Statistical Optimization of lignocellulolytic enzyme production by Fusarium oxysporum through response surface methodology

The successful technique for producing a multienzyme complex for biomass conversion involves both the selection of microorganisms and the fermentation process parameters. This study describes the isolation, screening, and selection of biomass-degrading fungal species from corn-cultivated soil samples, as well as the refinement of the cultural conditions for a Fusarium oxysporum (IF 5) strain that was grown on several agro-industrial wastes (sugar cane bagasse, corn stover, corn cob, and rice straw) in solid state fermentation to produce a multienzyme complex. Evaluation of lignocellulosic substrate for enzyme synthesis indicated corn stover to be the most effective substrate, with activities of cellulase 16 ± 0.76 U/gds, xylanase 29 ±1.25 U/gds, laccase 4.91 ± 1.02 U/gds, lignin peroxidase 3.98 ± 0.87 U/gds, and manganese peroxidase 3.21 ± 0.98 U/gds.

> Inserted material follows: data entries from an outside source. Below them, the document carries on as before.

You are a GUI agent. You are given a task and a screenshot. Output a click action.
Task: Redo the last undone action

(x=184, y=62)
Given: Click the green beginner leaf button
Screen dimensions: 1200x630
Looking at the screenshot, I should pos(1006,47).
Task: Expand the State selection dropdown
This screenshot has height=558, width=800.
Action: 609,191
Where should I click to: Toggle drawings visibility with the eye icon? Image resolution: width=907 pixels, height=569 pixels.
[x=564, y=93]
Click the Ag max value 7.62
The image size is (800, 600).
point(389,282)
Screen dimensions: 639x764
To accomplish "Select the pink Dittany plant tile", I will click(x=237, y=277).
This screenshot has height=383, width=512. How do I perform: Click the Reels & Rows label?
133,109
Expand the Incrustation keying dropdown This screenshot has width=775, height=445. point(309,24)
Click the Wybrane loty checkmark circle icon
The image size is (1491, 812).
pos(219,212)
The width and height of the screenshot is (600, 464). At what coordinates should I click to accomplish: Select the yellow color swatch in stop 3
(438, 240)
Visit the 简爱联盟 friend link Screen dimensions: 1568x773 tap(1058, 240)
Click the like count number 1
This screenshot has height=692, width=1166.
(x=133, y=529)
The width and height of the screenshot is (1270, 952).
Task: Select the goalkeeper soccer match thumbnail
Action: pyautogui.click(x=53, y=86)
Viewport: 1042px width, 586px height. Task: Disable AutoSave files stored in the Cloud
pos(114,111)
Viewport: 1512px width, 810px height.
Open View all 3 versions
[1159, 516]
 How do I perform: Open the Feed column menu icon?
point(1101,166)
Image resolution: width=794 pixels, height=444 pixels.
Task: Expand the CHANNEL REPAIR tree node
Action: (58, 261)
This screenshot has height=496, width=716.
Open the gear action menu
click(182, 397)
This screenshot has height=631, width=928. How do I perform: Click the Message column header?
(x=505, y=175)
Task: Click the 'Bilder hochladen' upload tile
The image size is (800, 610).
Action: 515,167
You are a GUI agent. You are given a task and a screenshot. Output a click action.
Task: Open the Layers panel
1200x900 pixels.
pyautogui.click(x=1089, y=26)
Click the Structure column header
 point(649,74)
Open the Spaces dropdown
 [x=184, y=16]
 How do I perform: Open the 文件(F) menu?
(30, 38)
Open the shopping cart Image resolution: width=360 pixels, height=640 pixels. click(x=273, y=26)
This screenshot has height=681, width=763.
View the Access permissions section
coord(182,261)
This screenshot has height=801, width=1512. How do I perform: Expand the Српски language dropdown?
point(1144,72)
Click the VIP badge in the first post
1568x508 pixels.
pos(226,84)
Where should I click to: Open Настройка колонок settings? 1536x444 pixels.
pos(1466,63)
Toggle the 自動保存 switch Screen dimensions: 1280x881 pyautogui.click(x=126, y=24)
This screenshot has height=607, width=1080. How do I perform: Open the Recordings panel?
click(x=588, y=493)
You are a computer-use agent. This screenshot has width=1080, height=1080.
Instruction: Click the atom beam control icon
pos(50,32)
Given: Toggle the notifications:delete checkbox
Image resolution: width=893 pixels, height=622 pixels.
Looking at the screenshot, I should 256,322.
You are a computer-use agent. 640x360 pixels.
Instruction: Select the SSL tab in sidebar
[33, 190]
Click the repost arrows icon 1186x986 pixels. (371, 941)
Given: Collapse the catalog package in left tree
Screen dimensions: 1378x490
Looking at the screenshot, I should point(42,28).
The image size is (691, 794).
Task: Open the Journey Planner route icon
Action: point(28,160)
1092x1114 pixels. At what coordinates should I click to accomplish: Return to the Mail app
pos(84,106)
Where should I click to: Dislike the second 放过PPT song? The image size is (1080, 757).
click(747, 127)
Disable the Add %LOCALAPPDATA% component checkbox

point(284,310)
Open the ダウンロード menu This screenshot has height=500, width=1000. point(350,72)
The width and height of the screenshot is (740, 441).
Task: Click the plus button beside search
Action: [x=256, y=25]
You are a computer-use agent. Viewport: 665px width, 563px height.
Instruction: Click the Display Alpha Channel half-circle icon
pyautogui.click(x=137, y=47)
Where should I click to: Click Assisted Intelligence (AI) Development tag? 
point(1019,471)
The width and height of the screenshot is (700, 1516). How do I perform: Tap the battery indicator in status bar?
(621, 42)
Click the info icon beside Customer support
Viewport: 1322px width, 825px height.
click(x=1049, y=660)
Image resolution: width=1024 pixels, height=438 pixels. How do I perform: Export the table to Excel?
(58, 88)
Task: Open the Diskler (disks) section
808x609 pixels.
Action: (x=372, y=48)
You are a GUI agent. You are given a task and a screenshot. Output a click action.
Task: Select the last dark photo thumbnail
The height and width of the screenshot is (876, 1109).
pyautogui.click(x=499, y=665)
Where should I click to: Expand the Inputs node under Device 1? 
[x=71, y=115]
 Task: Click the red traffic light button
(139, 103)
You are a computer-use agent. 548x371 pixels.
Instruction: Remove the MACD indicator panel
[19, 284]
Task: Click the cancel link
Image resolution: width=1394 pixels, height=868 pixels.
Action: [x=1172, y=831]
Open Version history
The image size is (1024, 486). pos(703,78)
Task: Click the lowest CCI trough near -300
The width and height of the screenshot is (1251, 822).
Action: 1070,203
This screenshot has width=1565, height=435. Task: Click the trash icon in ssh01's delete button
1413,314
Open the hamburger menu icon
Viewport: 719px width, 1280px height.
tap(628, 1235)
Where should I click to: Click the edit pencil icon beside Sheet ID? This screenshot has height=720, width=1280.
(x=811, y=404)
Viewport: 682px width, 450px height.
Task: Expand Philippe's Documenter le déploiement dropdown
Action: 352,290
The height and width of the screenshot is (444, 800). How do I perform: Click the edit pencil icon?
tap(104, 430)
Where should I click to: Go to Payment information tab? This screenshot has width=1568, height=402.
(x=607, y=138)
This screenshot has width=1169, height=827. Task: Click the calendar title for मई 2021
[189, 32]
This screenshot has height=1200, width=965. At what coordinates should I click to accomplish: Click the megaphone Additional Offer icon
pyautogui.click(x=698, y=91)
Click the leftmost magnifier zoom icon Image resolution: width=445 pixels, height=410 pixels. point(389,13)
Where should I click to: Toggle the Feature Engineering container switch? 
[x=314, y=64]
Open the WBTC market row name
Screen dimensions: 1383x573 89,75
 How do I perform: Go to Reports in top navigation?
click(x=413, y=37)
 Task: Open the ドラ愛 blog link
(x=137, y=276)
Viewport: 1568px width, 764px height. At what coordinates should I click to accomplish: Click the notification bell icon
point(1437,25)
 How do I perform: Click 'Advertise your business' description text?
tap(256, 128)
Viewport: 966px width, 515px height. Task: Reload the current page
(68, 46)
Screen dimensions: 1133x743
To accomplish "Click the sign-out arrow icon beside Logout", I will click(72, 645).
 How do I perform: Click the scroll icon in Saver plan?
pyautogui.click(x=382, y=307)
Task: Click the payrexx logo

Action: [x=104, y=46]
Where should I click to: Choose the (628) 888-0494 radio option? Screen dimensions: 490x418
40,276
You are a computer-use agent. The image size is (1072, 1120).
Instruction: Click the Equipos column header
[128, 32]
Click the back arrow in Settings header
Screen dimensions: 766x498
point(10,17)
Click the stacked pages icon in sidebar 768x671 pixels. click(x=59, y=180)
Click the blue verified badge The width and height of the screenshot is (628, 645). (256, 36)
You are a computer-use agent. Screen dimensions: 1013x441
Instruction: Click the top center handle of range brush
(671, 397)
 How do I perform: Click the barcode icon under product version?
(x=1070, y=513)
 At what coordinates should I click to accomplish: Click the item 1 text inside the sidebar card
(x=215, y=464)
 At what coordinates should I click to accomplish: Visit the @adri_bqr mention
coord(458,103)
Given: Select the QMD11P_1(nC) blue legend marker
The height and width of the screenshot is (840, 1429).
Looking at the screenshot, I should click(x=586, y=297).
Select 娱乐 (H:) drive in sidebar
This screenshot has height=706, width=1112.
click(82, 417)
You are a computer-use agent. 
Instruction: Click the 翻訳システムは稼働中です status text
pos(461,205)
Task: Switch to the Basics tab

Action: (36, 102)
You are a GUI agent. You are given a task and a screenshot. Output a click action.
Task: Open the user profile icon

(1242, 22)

Response surface methodology (RSM) with Box-Behnken design (BBD) was employed to examine the interaction between variables (moisture content, inoculum size, inoculum volume, and incubation period). Maximum enzyme activity was found at a moisture content of 80%, a biomass size of 2 mm, an inoculum volume of 4 mL, and an incubation time of 15 days. The multiple correlation level R 2 was 0.9736 for cellulase, 0.9944 for xylanase, 0.9931 for laccase, 0.9934 for lignin peroxidase, and 0.9950 for manganese peroxidase. These findings suggest that Fusarium oxysporum (IF 5) is capable of synthesizing all five enzymes essential for the efficient conversion of biomass, found that the ideal circumstances for lignocellulolytic enzyme synthesis were extremely beneficial for the generation of bioethanol from lignocellulosic biomass.